>> START Selection
Henry J. HeinzAKA Henry John Heinz, Jr.

Born: 11-Oct-1844
Birthplace: Pittsburgh, PA
Died: 14-May-1919
Location of death: Pittsburgh, PA
Cause of death: Pneumonia
Remains: Buried, Homewood Cemetery, Pittsburgh, PA

Gender: Male
Religion: Christian
Race or Ethnicity: White
Sexual orientation: Straight
Occupation: Business

Nationality: United States
Executive summary: Founder of Heinz Foods

As a child Henry Heinz sold excess vegetables from his mother's garden, and by high school he was buying vegetables at wholesale and delivering them to neighbors' homes at a mark-up. After attending business college and working in the office of his father's brick factory, he opened Heinz, Noble & Company in 1869, selling bottled horseradish with his friend L. Clarence Noble. They added pickles, sauerkraut, and vinegar before going bankrupt five years later. In 1875, in partnership with his brother John and cousin Frederick, he opened F & J Heinz Co., selling the same array of condiments plus Heinz' now-famous ketchup. In 1888 he bought out his partners and re-named the business H.J. Heinz Company, and by the time the company was incorporated in 1900, Heinz was already the country's leading manufacturer of ketchup, mustard, pickles, and vinegar.

For years his company was best known for its pickles, and by the late 1880s media accounts referred to Heinz as the Pickle King, a nickname which lasted the rest of his life. According to company folklore, Mr Heinz came up with the company claim of "57 varieties" in 1892 (when his factories were already making more than 60 different products) and as the company's list of products grew to hundreds (now thousands) Heinz held to the number 57 for "occult reasons."
>> END Selection
* _Tasks to complete_:
a) Please print the Heinz profile, beginning at the words "As a child Henry" and stopping after "pickles, and vinegar.".
b) Keep writing the Heinz profile onward from its last sentence.
>> START Supplied records
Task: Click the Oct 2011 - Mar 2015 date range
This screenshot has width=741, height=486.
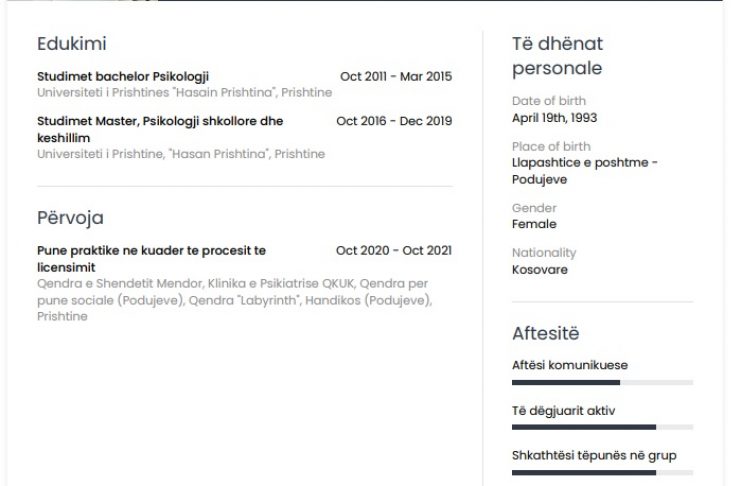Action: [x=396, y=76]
>> END Supplied records
>> START Supplied records
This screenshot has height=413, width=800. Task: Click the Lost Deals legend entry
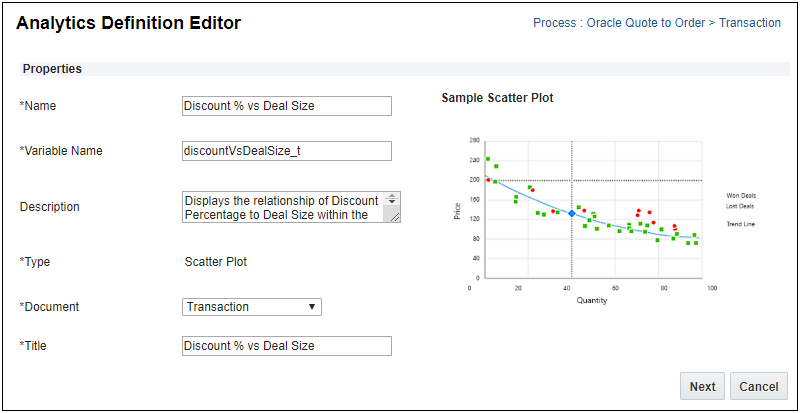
>> END Supplied records
* _Expected responses_:
a)
As a child Henry Heinz sold excess vegetables from his mother's garden, and by high school he was buying vegetables at wholesale and delivering them to neighbors' homes at a mark-up. After attending business college and working in the office of his father's brick factory, he opened Heinz, Noble & Company in 1869, selling bottled horseradish with his friend L. Clarence Noble. They added pickles, sauerkraut, and vinegar before going bankrupt five years later. In 1875, in partnership with his brother John and cousin Frederick, he opened F & J Heinz Co., selling the same array of condiments plus Heinz' now-famous ketchup. In 1888 he bought out his partners and re-named the business H.J. Heinz Company, and by the time the company was incorporated in 1900, Heinz was already the country's leading manufacturer of ketchup, mustard, pickles, and vinegar.

b)
Heinz broke with most of the food industry in his ardent support of the Pure Food and Drug Act, and his company was one of the first to open its doors for "public tours", to reassure customers that his products were produced under sanitary conditions. He was also known for gaudy but impressive advertising gimmicks, including some of the first billboards to be lit at night, and a forty-foot tall electric-lit pickle that dazzled shoppers on New York's Fifth Avenue for several years. By his death in 1919, Heinz had 17 factories, 98 salting houses, and offices in Europe. His great-grandson was US Senator John Heinz.

Father: John Henry Heinz
Mother: Anna Margaretta Schmidt Heinz
Sister: Elizabeth Heinz Mueller
Sister: Henrietta D. Heinz
Brother: John Heinz
Sister: Mary A. Heinz
Brother: P. J. Heinz
Wife: Sarah Sloan Young Heinz ("Sallie", m. 23-Sep-1869, d. 1894)
Son: Clarence Heinz
Son: Clifford Heinz
Son: Howard Heinz (Heinz president)
Daughter: Irene Heinz Givens

    University: Duff's Business College

    Heinz President (1900-19)
    Heinz Founder (1875)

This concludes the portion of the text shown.